He sensed this power, but it never quite went to his head, especially since his father, the king, rarely missed a chance to tell him what he’d done wrong, even if it was only wearing too light a jacket to church. His crowd-pleasing potential was to haunt the monarchy and the government when he left the throne. He was a loose cannon, careening crazily outside the gates. What if he should try to come back?

On one track, Ziegler paints the portrait of a man unusually qualified to be king, with an awareness of the privations of the homeless and unemployed. Yet in the next breath, he could be insensitive and obtuse, as in his notorious contacts with Nazi Germany. He seemed to have the attention span of a flea.

He was the first prince to mingle with the common man, as Ziegler says, but he “could never shed the prejudices of his caste and generation.” He readily abandoned the throne, but fought bitterly with his successor to retain his royal perks and pay and titles and, above all, to have them shared by his wife. He was trained to be a king, and vague and ephemeral as it is, it remained to his death the only trade he knew.
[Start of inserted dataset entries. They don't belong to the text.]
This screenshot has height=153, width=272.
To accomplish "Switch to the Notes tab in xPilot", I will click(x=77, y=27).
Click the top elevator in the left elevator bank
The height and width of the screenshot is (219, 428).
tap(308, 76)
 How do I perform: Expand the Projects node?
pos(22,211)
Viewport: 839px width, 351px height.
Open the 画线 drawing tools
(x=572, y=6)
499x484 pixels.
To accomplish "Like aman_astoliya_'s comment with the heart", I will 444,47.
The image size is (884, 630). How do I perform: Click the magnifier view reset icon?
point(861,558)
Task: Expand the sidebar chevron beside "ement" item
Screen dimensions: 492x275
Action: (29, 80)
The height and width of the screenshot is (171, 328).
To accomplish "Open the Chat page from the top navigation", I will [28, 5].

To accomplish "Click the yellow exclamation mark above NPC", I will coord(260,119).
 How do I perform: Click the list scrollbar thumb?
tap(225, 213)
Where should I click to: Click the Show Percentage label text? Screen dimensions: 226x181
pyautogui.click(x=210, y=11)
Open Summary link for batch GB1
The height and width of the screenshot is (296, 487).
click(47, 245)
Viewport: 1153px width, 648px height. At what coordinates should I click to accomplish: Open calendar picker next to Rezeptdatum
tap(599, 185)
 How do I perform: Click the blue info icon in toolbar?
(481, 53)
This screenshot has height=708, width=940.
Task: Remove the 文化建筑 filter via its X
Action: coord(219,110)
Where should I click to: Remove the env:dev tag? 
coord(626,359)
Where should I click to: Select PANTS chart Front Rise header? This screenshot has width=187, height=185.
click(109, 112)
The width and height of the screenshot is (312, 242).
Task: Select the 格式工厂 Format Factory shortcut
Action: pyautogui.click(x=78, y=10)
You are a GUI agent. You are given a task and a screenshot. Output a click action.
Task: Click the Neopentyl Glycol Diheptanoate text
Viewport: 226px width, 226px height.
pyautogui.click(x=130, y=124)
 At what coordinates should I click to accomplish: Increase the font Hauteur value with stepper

What it was about Mrs. Simpson that so knocked the king for a loop, Ziegler is at a loss to explain. Certainly, all that had led up to their meeting predisposed him to madness: exhaustion from his tours, poor eating habits, smoking, drinking, punishing exercise, frustration, isolation from his staff, family criticism at every turn, depression. Perhaps the madness took the form of obsessive passion. No one knows to this day how much she cared about him. It didn’t seem to matter. He had “done the one all-important thing,” Ziegler concludes: “He had rejected the stultifying trammels of a career which he detested to secure the greatest of human joys, the total commitment of himself to another being.”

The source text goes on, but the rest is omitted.